◆ TASK MATERIAL ◆
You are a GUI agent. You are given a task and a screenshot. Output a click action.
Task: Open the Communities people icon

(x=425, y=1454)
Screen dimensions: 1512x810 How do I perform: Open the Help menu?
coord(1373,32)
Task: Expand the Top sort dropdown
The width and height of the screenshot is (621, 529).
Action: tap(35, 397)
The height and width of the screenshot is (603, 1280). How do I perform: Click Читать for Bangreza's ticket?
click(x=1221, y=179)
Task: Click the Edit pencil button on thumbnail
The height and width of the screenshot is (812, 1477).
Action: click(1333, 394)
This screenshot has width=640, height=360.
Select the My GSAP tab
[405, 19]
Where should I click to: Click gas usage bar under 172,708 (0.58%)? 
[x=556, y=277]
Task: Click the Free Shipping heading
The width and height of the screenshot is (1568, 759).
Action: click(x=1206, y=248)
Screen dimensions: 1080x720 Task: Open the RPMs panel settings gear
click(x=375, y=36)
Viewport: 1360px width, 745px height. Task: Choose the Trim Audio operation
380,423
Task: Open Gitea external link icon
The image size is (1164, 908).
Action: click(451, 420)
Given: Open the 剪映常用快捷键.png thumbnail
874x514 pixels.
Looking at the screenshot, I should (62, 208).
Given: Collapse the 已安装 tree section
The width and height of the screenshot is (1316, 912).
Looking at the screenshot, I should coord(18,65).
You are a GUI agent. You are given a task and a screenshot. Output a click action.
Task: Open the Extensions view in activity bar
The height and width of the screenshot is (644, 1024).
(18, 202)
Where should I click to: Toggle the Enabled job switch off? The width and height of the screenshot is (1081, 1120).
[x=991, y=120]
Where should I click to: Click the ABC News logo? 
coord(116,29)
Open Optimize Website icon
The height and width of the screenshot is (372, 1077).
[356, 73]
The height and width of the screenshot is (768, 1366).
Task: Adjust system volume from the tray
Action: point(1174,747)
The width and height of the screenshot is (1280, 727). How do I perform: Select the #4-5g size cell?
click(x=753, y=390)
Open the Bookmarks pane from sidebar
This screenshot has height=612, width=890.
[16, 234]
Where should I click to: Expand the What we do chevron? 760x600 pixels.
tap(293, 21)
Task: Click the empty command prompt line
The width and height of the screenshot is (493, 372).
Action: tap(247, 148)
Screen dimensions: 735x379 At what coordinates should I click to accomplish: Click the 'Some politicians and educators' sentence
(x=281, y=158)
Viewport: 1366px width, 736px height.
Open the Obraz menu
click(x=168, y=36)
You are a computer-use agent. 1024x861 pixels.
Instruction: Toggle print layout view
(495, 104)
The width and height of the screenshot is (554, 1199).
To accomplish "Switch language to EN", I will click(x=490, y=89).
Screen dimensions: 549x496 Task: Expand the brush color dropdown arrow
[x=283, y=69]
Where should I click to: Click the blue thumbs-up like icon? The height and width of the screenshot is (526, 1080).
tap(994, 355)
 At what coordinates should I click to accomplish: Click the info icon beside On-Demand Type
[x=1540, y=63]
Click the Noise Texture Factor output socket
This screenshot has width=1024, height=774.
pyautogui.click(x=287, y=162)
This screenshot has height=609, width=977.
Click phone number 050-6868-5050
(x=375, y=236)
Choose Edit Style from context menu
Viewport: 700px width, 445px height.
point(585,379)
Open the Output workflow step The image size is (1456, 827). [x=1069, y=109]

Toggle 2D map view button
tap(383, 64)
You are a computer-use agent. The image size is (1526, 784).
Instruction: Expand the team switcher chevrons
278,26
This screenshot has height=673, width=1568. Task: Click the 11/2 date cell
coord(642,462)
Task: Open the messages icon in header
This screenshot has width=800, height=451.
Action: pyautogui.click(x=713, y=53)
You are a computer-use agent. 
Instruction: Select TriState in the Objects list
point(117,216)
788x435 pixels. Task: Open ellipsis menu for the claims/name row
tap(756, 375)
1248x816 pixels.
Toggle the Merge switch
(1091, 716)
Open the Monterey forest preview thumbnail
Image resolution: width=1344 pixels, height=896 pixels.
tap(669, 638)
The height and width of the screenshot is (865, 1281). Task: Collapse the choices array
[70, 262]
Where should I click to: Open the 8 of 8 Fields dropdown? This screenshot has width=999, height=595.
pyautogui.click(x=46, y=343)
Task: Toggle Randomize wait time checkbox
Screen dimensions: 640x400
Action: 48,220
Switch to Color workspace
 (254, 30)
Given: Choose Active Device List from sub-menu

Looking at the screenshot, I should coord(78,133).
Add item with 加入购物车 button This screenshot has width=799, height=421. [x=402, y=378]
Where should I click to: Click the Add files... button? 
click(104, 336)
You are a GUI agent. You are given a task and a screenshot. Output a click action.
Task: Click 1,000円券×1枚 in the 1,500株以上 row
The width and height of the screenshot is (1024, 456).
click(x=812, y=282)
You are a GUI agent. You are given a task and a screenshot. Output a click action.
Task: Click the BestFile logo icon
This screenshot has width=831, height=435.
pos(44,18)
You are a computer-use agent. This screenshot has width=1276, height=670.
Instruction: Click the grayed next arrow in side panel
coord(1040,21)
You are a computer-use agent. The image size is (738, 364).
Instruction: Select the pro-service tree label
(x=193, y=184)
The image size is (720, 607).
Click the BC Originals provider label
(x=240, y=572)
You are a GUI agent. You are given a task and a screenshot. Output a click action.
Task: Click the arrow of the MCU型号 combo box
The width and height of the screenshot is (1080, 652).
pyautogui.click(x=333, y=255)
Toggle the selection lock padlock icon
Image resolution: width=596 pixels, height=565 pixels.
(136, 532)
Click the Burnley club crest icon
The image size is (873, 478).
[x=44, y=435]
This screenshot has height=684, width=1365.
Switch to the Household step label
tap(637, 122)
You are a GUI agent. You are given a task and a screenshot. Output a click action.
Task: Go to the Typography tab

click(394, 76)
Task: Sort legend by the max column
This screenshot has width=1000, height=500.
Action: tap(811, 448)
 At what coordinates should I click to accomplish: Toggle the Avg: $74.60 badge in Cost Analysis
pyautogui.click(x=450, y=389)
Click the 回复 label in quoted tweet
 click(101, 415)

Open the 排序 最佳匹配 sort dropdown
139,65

◆ EXERCISE BRIEF ◆
Set down exactly the lines of the data above, beginning with the line that has "The height and width of the screenshot is (603, 1280)." and ending with the line that has "This screenshot has width=640, height=360.", and no others.

◆ ANSWER TO THIS EXERCISE ◆
The height and width of the screenshot is (603, 1280). How do I perform: Click Читать for Bangreza's ticket?
click(x=1221, y=179)
Task: Click the Edit pencil button on thumbnail
The height and width of the screenshot is (812, 1477).
Action: click(1333, 394)
This screenshot has width=640, height=360.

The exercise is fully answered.